The BCS was associated with ulcerative lesions of glandular mucosa (p = 0.025). This relationship could be explained because EGUS induces weight loss through gastro-enteropathy with loss of proteins. Although no factors were associated with ulcerative lesions in the pyloric antrum, it should be taken into account that NSAIDs usage was not considered in the present study. In contrast, correlation between clinical signs and ulcer intensity is variable (Murray and Grodinsky, 1989), therefore, the clinical manifestation may be absent.
In agreement with Al-mokaddem et al. (2015), the most important finding was MP hyperkeratosis. Additionally, microscopic examination of the squamous portion revealed acanthosis with “nailing” through to the lamina propia, as well as vacuolar degeneration (Al-mokaddem et al., 2015). In contrast to other studies, no evidence of erosion and ulceration was found for histological sections, probably because we did not perform multiple biopsies of each gastric portion.
# # # #
## EXERCISE INSTRUCTIONS
Print the gastric ulcer findings passage word for word, from "The BCS was" up to and including "may be absent.".

[Stored items from a collection]
# # # #
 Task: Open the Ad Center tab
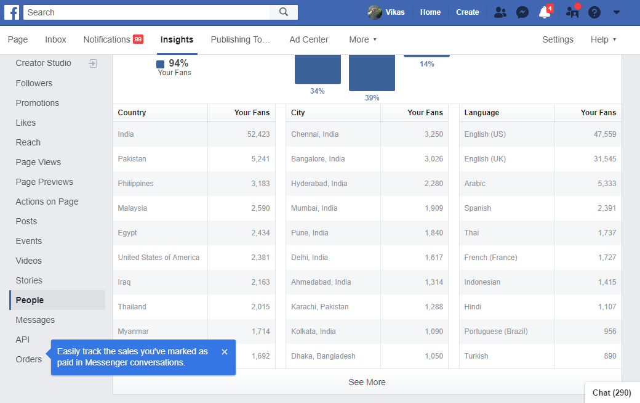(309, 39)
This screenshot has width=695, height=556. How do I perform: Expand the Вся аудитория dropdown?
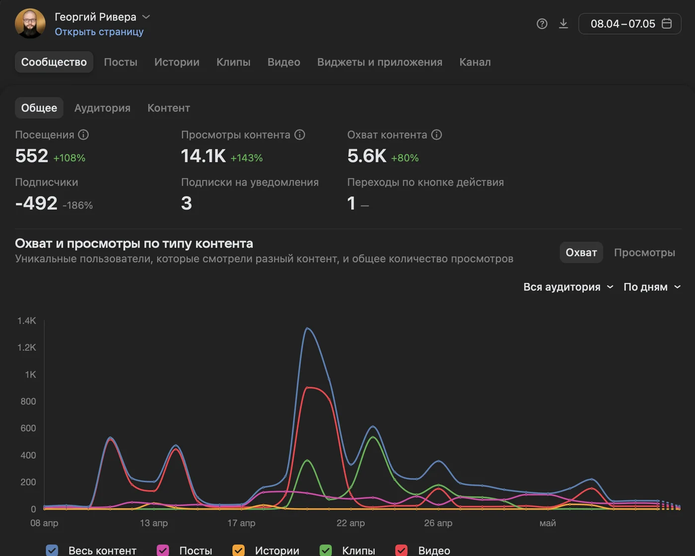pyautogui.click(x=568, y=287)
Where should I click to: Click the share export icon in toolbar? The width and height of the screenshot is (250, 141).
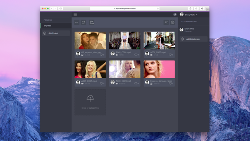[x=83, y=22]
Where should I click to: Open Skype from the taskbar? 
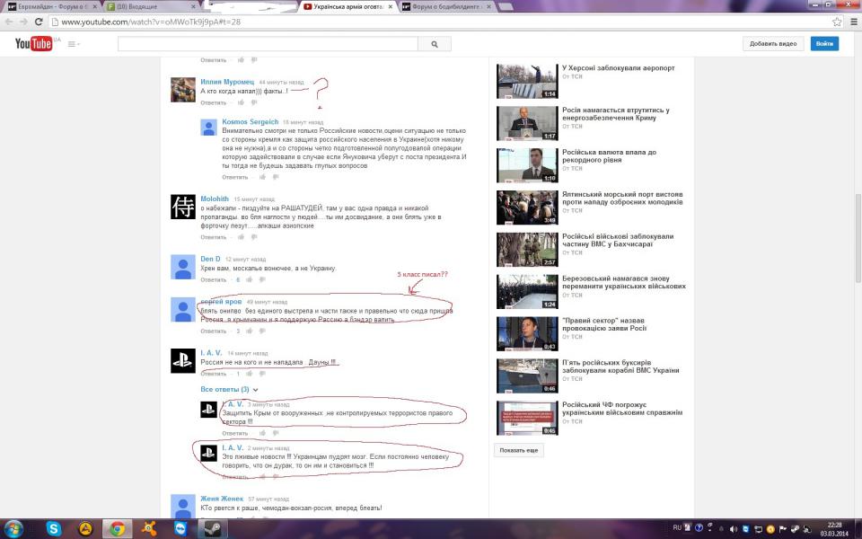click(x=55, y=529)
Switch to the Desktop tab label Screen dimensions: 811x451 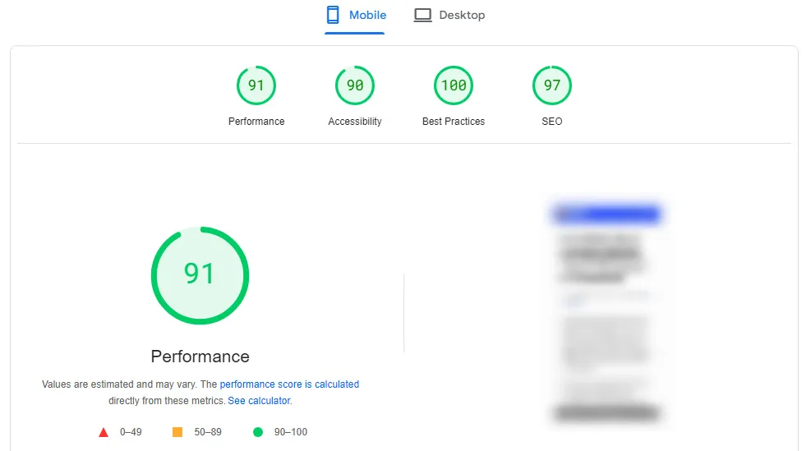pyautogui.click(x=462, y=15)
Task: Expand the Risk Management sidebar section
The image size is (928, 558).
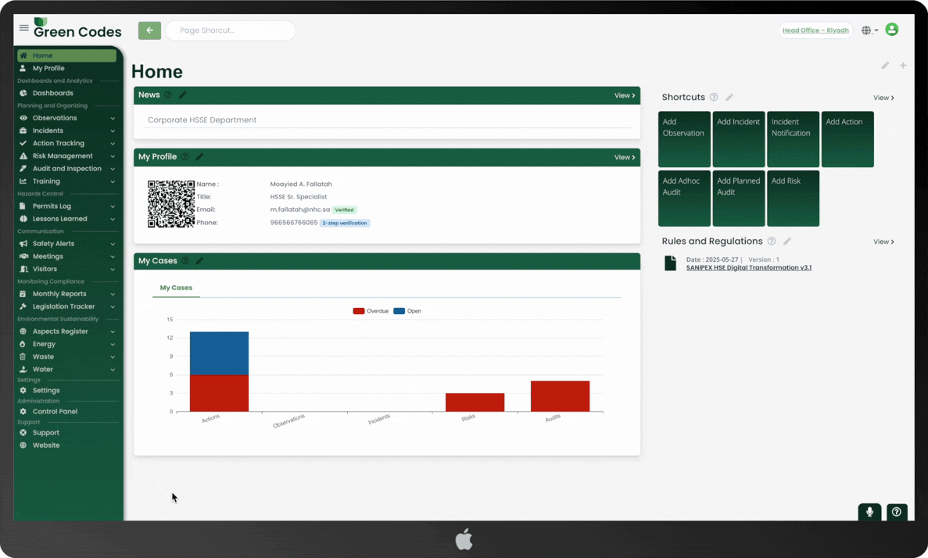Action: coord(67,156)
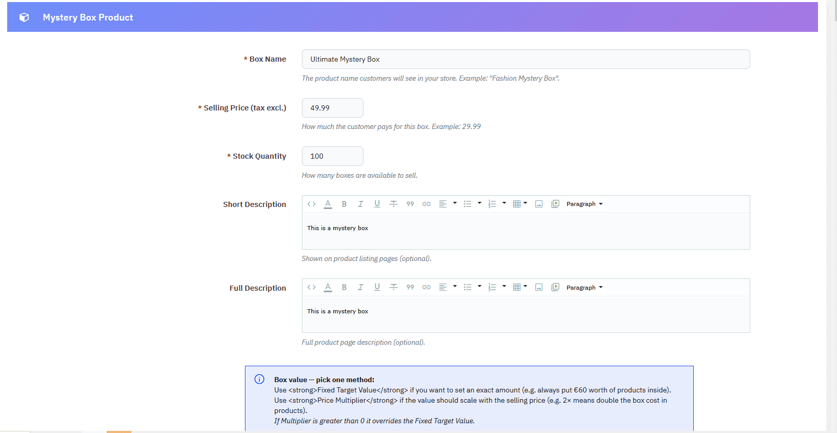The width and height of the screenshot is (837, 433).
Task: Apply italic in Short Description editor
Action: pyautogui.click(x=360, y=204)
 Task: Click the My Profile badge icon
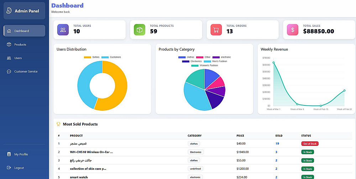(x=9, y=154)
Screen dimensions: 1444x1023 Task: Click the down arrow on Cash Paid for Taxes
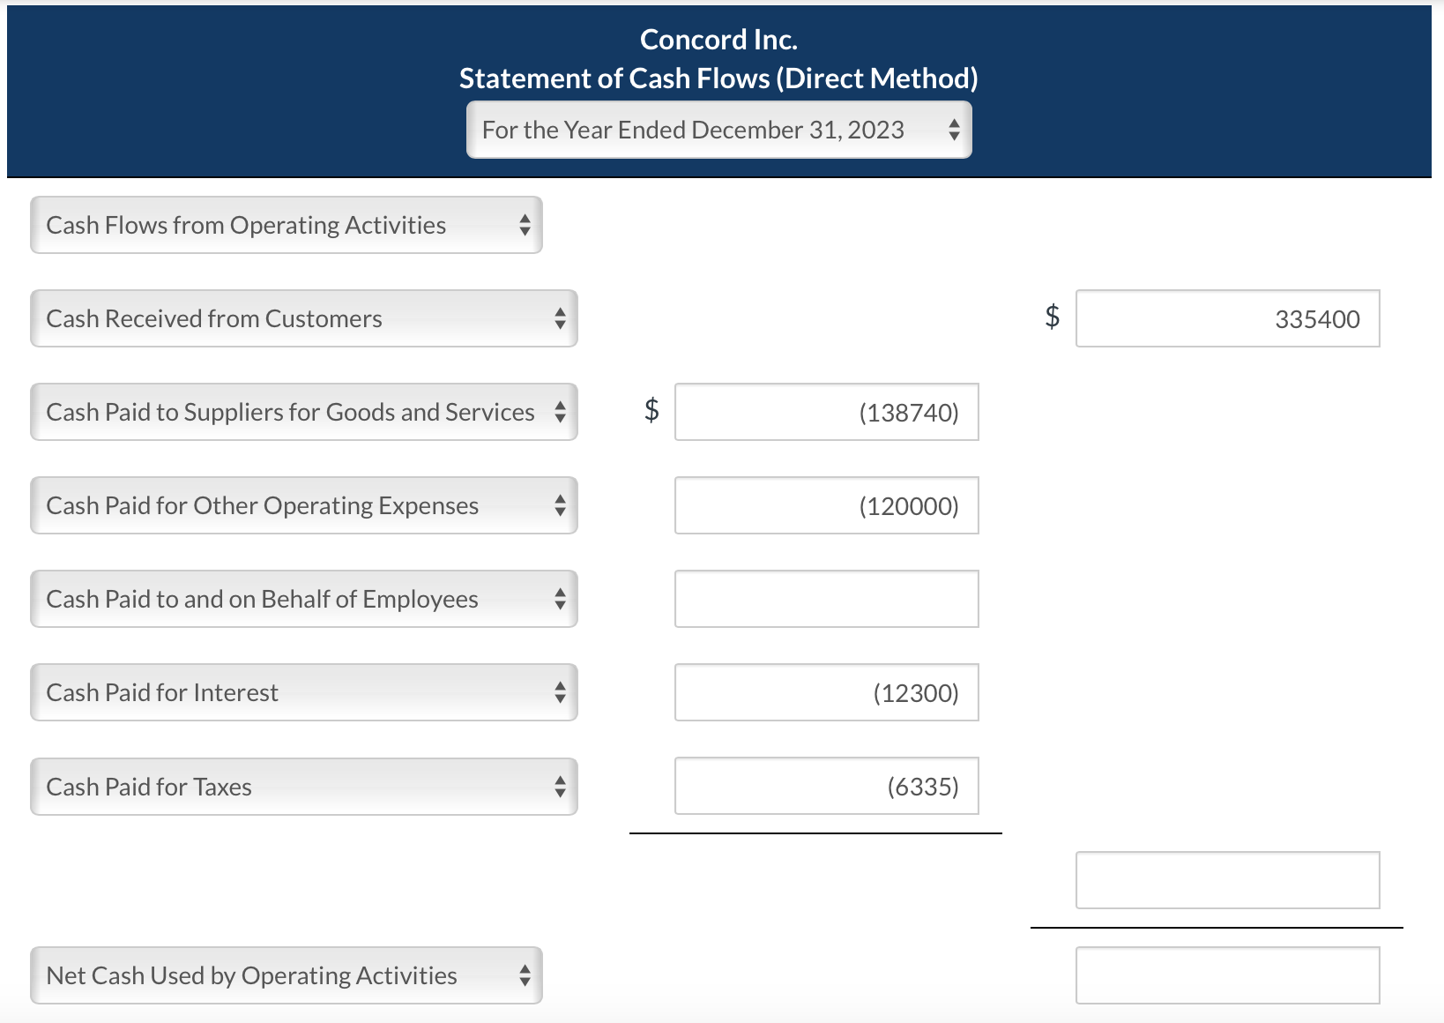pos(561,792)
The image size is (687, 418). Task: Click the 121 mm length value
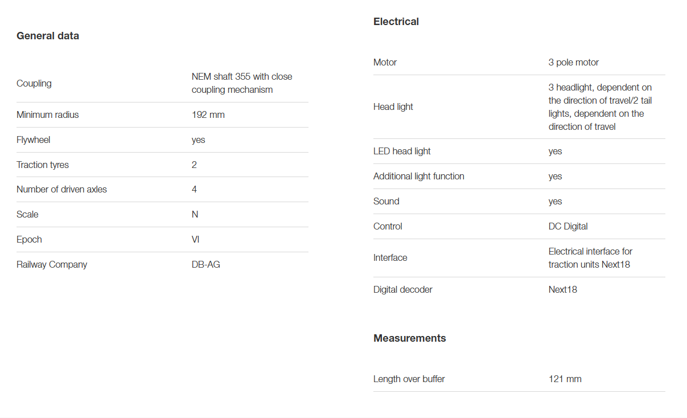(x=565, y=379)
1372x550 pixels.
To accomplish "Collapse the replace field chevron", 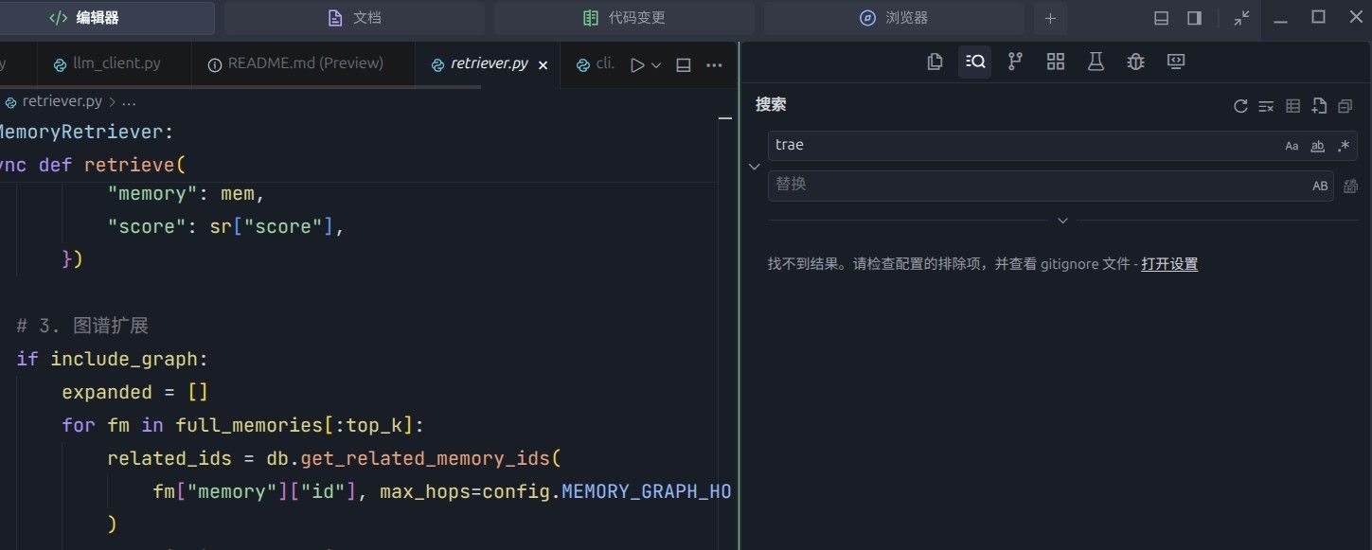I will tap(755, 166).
# # # #
## ANSWER SECTION
The BCS was associated with ulcerative lesions of glandular mucosa (p = 0.025). This relationship could be explained because EGUS induces weight loss through gastro-enteropathy with loss of proteins. Although no factors were associated with ulcerative lesions in the pyloric antrum, it should be taken into account that NSAIDs usage was not considered in the present study. In contrast, correlation between clinical signs and ulcer intensity is variable (Murray and Grodinsky, 1989), therefore, the clinical manifestation may be absent.